Here is the playground link which demonstrates the issue https://www.typescriptlang.org/play?#code/C4TwDgpgBAysBOBLAdgcwEIFdEBsAmE8APDFBAB7ATJ4DOUtCKqAfFALxQAUAUFAwgBcsHgEoObLo3gAmAPzCY49m1IUqNetOZQ5UAEoRgmeMgAq4CCSZosuAsRgs2w7Wh48AZpmQBjYIgA9sgC8Hb4hFJCocziAN58UPBGJiHefgHBUMjqUbIKMWjxifyInlygkIGeoTIc7JwARG6ojcX8HUkppqHhDnlQANS1oiVQAL5kOLTQCZ38ycY90mPjiWtrPNJ9kY0AEhA4OIEANFBtXI0A6oHw+BejQA
Probably the easiest approach here is to express the return type of strBuilder() as an overloaded function type:
interface StringBuilder {
(str: string): StringBuilder;
(): string;
}
function strBuilder(str: string): StringBuilder {
return function next(str2?: string) {
if (typeof str2 === "string") {
return strBuilder(str + str2)
} else {
return str
}
} as StringBuilder // <-- assert
}
We need an assertion there because the compiler can't accurately verify that function implementations conform to overloaded call signatures (see How to correctly overload functions in TypeScript? ).

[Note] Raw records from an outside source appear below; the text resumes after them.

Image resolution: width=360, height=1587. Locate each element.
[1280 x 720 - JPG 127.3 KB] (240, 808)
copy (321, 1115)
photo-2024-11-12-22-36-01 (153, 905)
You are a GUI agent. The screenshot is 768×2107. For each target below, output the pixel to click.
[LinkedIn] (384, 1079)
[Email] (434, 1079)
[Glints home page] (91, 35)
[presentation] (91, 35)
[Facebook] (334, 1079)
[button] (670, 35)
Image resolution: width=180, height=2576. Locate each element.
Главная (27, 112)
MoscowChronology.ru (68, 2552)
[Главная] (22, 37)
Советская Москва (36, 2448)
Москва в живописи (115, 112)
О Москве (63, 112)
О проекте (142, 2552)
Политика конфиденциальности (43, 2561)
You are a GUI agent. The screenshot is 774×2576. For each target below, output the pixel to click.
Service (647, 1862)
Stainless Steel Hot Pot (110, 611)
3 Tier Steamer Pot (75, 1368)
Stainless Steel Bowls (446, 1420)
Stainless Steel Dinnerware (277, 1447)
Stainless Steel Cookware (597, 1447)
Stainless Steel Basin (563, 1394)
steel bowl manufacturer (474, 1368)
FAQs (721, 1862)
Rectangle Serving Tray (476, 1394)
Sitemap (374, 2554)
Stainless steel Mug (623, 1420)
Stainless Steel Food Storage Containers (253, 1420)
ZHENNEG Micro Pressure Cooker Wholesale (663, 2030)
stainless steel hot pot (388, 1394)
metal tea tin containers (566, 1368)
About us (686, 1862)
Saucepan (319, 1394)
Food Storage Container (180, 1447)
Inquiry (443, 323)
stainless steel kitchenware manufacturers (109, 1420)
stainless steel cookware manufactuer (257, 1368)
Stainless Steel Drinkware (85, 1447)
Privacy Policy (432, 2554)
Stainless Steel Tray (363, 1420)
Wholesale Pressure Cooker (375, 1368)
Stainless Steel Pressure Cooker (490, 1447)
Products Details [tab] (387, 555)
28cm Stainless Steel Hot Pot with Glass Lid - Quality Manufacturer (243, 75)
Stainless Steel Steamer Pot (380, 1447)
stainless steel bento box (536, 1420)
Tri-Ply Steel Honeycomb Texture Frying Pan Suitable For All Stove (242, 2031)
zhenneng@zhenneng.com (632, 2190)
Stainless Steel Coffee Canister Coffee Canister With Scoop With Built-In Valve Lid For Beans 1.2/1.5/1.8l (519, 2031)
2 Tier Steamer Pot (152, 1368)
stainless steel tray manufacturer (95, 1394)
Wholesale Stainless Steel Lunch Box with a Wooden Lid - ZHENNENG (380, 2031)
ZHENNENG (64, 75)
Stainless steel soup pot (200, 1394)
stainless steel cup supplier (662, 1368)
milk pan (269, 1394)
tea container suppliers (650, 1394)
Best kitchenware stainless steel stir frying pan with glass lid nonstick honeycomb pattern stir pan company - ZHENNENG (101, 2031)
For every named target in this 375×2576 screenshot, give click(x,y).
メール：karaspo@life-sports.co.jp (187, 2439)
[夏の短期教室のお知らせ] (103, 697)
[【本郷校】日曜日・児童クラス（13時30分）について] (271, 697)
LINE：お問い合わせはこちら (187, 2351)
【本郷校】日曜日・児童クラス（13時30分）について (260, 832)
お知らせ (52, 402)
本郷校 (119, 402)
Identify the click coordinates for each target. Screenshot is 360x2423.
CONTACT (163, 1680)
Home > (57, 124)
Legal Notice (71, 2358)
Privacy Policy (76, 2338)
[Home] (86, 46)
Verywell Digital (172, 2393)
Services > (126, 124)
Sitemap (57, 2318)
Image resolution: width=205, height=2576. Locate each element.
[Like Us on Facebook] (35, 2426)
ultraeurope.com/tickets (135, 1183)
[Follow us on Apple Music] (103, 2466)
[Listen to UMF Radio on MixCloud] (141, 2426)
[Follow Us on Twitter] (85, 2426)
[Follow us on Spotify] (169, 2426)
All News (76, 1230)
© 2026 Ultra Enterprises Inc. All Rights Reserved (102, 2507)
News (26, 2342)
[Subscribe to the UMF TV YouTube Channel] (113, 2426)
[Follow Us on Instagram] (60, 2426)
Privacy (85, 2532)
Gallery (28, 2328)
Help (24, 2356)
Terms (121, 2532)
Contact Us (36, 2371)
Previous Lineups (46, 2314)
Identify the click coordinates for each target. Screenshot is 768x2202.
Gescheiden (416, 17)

Anyway the above compiles and results in the desired call behavior:
const str = strBuilder("Hello, ")("World")();
console.log(str.toUpperCase())
You could write it as a generic conditional type, but that's more complicated and isn't necessarily more desirable (it really depends on use cases):
interface StringBuilder {
<S extends string | undefined = undefined>(str?: S):
S extends string ? StringBuilder : string;
}
That's similar to your version, except I'm just representing the return type directly (so as not to use ReturnType and so as not to worry about using the same S inside the original function and inside the returned function, which is not what you want) and I'm giving a default to S in the case when someone calls the function with no argument (otherwise it would fall back to string | undefined which isn't useful).
You still need a type assertion inside the body of strBuilder() because the compiler also cannot accurately verify that function implementations conform to generic conditional return types; see microsoft/TypeScript#33912. So it's not like you gain or lose anything in terms of type safety here.
Anyway it behaves the same for the above example:
const str = strBuilder("Hello, ")("World")();
console.log(str.toUpperCase())
I'd probably stick with overloads unless you run into some specific trouble with it.